Dans le cas présent, le redressement a pour objet exclusif le recouvrement des cotisations afférentes à l'emploi de Mme [U] de telle sorte que l'Urssaf n'a pas à démontrer l'existence d'une intention frauduleuse de l'employeur.
En conclusion, l'Urssaf rapporte la preuve d'une situation de travail dissimulé au sens des dispositions de l'article L. 8221-5 du code du travail justifiant un rappel de cotisations et contributions.
- Sur le montant du redressement
L'
article L 242-1-2 du code de la sécurité sociale🏛 dispose que 'pour le calcul des cotisations et contributions de sécurité sociale et par dérogation à l'article L. 242-1, les rémunérations qui ont été versées ou qui sont dues à un salarié en contrepartie d'un travail dissimulé au sens des
articles L. 8221-3 et L. 8221-5 du code du travail🏛 sont, à défaut de preuve contraire en termes de durée effective d'emploi et de rémunération versée, évaluées forfaitairement à 25 % du plafond annuel défini à l'article L. 241-3 du présent code en vigueur au moment du constat du délit de travail dissimulé.

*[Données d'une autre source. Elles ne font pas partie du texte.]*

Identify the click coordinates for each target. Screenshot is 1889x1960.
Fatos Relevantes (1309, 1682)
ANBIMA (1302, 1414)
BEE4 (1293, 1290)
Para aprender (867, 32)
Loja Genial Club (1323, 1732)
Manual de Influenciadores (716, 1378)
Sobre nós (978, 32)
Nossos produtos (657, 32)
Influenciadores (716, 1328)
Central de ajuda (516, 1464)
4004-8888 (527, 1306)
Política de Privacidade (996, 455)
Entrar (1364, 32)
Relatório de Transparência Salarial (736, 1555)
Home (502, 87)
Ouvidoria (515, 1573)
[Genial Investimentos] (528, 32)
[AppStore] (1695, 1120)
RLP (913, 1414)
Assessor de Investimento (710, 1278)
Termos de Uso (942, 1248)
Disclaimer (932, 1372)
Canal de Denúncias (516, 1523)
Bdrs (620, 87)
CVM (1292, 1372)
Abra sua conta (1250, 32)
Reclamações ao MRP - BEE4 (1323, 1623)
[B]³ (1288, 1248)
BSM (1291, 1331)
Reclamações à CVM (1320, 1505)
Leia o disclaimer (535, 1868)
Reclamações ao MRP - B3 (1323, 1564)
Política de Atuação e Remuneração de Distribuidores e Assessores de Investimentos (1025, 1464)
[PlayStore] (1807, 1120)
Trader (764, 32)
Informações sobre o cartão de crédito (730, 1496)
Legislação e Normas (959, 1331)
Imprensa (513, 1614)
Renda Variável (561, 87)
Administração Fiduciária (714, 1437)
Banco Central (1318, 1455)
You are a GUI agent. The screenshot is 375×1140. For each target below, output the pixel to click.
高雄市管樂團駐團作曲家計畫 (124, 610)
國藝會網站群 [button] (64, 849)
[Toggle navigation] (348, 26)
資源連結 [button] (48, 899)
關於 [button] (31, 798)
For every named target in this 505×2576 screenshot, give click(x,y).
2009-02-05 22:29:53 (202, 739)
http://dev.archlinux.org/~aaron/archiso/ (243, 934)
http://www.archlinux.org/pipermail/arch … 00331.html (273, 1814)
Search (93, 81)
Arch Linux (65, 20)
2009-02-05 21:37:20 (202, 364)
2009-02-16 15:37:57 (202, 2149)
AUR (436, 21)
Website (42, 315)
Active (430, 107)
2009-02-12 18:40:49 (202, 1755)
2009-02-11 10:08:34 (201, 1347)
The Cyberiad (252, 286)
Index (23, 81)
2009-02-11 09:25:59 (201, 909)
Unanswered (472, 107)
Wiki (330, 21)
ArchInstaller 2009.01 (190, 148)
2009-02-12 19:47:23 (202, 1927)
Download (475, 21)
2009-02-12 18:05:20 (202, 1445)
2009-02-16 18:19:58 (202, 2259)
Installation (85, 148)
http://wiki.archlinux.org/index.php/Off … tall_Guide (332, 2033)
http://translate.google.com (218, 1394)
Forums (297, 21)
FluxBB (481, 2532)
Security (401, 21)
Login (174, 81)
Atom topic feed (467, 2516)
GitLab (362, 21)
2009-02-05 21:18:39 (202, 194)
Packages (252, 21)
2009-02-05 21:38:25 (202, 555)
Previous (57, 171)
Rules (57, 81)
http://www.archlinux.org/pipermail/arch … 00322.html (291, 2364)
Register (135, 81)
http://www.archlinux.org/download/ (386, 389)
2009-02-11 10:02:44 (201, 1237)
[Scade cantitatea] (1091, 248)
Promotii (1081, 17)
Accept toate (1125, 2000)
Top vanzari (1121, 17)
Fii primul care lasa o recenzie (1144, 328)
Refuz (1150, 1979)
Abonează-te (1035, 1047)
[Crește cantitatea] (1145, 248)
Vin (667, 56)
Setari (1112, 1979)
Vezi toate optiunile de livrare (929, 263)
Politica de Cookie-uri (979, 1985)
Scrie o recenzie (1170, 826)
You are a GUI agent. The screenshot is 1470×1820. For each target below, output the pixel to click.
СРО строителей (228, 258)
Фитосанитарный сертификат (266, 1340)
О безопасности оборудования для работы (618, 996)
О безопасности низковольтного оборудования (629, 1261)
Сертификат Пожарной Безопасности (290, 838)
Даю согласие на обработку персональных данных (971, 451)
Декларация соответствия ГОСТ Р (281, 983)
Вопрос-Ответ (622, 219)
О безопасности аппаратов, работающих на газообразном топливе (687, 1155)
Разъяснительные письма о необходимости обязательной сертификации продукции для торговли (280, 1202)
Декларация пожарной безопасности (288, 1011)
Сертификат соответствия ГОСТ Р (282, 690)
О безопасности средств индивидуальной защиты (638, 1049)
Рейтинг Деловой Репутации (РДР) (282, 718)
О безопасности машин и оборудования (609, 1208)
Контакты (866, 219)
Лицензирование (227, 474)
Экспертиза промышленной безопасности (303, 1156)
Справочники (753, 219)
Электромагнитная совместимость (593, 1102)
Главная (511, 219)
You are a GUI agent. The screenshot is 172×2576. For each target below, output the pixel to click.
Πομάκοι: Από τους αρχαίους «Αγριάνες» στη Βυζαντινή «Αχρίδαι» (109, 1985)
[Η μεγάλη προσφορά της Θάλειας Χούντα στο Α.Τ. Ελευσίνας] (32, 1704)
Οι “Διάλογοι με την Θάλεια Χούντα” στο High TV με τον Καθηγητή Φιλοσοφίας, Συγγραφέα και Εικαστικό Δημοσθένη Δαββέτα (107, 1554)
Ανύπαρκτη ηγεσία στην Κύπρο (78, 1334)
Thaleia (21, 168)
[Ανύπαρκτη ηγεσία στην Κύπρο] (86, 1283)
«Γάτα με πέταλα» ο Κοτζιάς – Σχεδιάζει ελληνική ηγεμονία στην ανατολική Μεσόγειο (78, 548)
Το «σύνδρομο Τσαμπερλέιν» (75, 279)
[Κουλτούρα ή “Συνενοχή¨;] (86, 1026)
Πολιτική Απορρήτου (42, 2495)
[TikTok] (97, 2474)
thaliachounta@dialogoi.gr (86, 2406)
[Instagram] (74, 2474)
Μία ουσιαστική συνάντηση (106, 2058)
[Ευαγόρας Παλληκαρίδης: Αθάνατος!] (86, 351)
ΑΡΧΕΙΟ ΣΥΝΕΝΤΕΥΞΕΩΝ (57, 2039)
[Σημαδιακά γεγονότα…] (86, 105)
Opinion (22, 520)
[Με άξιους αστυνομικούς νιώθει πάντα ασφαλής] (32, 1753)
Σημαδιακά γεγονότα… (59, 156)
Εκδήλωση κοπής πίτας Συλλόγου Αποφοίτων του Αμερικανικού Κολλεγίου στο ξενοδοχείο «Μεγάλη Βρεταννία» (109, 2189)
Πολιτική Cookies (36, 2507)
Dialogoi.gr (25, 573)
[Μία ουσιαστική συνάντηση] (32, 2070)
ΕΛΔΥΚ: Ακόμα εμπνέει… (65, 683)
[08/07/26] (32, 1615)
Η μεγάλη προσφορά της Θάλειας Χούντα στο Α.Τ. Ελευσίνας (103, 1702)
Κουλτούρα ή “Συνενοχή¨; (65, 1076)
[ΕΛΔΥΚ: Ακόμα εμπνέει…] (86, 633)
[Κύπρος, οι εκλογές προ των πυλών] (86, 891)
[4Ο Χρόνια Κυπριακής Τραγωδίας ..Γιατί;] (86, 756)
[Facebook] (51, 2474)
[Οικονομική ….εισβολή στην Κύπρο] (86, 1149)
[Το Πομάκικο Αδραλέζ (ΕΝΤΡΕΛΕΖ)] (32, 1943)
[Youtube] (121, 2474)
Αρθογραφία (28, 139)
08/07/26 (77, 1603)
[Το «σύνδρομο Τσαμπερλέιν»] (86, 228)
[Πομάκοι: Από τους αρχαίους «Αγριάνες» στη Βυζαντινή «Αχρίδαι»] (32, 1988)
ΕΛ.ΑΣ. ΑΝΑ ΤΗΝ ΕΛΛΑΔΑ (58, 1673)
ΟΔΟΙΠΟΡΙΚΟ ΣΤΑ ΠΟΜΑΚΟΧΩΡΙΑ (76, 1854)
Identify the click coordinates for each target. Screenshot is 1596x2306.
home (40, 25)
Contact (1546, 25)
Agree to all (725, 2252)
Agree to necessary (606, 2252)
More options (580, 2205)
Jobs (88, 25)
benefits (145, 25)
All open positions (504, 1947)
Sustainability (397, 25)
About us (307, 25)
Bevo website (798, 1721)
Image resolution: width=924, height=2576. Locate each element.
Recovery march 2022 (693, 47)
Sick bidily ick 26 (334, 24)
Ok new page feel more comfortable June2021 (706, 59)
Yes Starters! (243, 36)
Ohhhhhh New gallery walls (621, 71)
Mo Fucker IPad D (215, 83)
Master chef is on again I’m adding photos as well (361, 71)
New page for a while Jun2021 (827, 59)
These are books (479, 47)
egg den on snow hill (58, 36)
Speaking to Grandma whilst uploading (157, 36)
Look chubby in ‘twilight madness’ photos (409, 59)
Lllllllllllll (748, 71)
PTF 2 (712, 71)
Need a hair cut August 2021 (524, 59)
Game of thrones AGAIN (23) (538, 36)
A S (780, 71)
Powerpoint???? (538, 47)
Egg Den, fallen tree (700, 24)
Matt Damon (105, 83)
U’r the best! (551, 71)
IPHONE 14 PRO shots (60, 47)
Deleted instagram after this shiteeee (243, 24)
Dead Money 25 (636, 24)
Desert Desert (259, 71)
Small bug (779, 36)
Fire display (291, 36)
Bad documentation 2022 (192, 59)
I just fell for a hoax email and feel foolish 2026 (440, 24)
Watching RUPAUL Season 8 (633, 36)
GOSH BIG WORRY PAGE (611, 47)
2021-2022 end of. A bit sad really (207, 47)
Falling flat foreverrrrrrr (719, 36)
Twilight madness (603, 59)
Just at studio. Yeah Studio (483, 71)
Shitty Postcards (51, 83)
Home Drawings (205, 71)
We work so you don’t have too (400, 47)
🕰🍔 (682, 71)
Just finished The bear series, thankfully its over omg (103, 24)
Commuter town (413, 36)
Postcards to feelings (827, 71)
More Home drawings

Ces rémunérations sont soumises à l'article L. 242-1-1 du présent code et sont réputées avoir été versées au cours du mois où le délit de travail dissimulé est constaté.'
Le plafond annuel de la sécurité sociale en vigueur en 2016 s'élevait à 38 616 euros.
En outre, l'
article L 243-7-7 du code de la sécurité sociale🏛 ajoute que le montant du redressement des cotisations et contributions sociales mis en recouvrement à l'issue d'un contrôle réalisé en application de l'article L. 243-7 est majoré de 25 % en cas de constat de l'infraction définie aux articles L. 8221-3 et L. 8221-5 du code du travail.
En l'espèce, la société prétend que Mme [U] a travaillé précisément pendant huit heures, de telle sorte que le redressement devrait être calculé sur la base d'une rémunération globale égale à 65,23 euros (soit 9,67 euros bruts par heure).
Pour en justifier, la société produit un contrat intitulé 'contrat extras' signé par Mme [U] stipulant une durée de travail d'un jour le 22 avril 2016 à compter de 22 heures ainsi qu'un bulletin de paie afférent portant sur un salaire de 65,23 euros nets à payer (pour huit heures de travail).
La société verse en outre aux débats plusieurs déclarations écrites :
- M. [Ab] salarié de la société [6] déclare avoir informé son employeur le 22 avril 2016 en fin d'après-midi qu'il ne pourrait pas assurer le service pour la soirée pour des raisons personnelles
- Mme [U] indique que M. [Aa] l'a appelée en urgence le 22 avril 2016 car un serveur était absent afin qu'elle réalise un 'extra' et précise qu'elle venait travailler au sein de cet établissement pour la première fois
- le directeur du restaurant, '[5]' indique que M. [Aa] est venu faire des photocopies de pièces d'identité le '22 avril aux alentours de 22 heures'
- le gérant du restaurant, [7], précise que Mme [U] est embauchée par cet établissement, dans le cadre d'un contrat de travail à durée indéterminée à temps plein depuis le 1er avril 2015.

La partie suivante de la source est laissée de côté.